Si tratta di una piattaforma ruote estremamente performante, tanto reattiva, ma in grado di sfruttare la briosità senza interferire con la trazione e la capacità di assecondare una guida più o meno aggressiva. Un insieme di fattori che porta dei vantaggi anche nel lungo periodo. Le abbiamo provate con un paio di tubeless race con sezione da 40.


Anche su strada?
In realtà ci abbiamo provato. Il limite, se così può essere definito, nell’immaginario di chi è abituato a pedalare principalmente su asfalto è la giusta interfaccia cerchio/pneumatico. Per sfruttare al meglio un cerchio del genere (canale interno da 25) “bisogna” imparare ad usare gomme road con sezioni da 32 in su (anche 34).

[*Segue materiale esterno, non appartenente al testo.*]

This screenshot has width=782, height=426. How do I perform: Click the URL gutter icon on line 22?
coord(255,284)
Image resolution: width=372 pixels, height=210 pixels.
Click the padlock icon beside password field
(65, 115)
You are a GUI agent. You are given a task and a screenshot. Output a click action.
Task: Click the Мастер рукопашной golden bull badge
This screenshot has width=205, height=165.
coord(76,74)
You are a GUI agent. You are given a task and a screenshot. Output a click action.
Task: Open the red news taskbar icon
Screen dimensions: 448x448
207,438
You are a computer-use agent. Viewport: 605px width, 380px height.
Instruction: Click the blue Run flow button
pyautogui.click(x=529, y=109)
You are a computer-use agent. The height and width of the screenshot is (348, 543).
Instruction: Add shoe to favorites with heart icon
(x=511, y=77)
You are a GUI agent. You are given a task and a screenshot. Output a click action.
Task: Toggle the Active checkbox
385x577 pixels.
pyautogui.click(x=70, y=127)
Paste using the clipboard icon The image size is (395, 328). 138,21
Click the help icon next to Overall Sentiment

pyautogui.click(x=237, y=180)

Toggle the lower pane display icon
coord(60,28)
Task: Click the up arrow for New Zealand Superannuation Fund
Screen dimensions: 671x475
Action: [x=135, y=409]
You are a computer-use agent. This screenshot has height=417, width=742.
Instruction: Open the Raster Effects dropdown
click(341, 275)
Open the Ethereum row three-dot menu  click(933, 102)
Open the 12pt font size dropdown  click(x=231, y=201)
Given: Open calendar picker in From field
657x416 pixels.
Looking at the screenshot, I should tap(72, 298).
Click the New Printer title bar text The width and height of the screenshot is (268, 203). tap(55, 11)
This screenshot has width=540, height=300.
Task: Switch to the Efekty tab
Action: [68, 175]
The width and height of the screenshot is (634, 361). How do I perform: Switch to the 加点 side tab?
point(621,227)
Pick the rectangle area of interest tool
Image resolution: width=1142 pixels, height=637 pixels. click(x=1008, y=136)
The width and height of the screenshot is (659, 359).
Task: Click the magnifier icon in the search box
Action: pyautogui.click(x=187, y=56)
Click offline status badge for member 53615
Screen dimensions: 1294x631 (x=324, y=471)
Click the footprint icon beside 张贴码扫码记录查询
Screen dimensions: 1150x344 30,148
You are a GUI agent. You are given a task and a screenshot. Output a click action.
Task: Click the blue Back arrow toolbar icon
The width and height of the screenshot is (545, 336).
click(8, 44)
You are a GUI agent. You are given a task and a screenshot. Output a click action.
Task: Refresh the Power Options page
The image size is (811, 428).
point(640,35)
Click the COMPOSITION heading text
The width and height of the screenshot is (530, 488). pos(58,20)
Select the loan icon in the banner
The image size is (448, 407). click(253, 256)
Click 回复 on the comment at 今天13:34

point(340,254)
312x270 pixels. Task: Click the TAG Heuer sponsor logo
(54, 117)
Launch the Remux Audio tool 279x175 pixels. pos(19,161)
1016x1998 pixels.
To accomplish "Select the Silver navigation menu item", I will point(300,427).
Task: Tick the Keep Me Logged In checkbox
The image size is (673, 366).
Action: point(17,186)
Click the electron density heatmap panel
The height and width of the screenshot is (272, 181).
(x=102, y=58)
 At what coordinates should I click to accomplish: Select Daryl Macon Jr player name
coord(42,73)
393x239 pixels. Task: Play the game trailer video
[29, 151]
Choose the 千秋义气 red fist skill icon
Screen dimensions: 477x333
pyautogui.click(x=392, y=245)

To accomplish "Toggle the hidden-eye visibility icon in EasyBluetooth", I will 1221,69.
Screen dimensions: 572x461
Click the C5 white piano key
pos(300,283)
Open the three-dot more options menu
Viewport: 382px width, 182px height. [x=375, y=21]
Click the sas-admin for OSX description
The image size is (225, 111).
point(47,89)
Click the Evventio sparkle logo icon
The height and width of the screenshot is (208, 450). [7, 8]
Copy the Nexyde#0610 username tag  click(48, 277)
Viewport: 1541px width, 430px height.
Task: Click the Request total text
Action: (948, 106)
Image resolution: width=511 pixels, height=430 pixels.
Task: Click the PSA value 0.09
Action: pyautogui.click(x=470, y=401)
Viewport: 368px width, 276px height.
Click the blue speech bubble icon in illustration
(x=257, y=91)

Si può fare e non è escluso che tra qualche stagione diventi la normalità, ma noi siamo di vecchio stampo e tra gli aspetti che non vogliamo assolutamente sacrificare c’è una certa agilità del mezzo meccanico che arriva dal comparto ruote. Su asfalto, le gomme da 30 (non oltre) per noi restano ottimali e vanno bene su tutte le bici.


Damil Daisy Plus, in conclusione
In più di qualche frangente ci è sembrato di pedalare su una ruota road performante, prodotto che non teme neppure i cambi di consistenza tra sterrato e asfalto (e viceversa). Parliamo di una coppia di ruote native gravel che non soffrono se portate sull’asfalto: un fattore tecnico da considerare. Colpiscono sempre per scorrevolezza e prontezza nei cambi di ritmo, ma soprattutto per l’elevata capacità di stare in trazione costantemente, attutendo quasi completamente i piccoli “panettoni” che si trovano in ambiente sterrato. Aiutano a copiare il terreno e in ambiente gravel non è un fattore banale in quanto contribuisce a mantenere alta o costante la velocità.
E poi il prezzo: 2000 euro per un paio di ruote di questa caratura (il peso dichiarato è 1225 grammi la coppia), tecnica e prestazionale, sono una spesa da considerare al di sotto della media della categoria. Molti le inserirebbero nel segmento allround dove le ruote si usano un po’ per tutto. A noi piace contestualizzare il prodotto Damil Daisy Plus in una fascia di elite: si rivolgono ad una categoria di “ciclisti che hanno mestiere”, in grado di capire la tipologia giusta di pneumatici, capaci di sfruttare un paio di ruote top diverse dal solito, magari su asfalto con tubeless road dalla sezione maggiorata.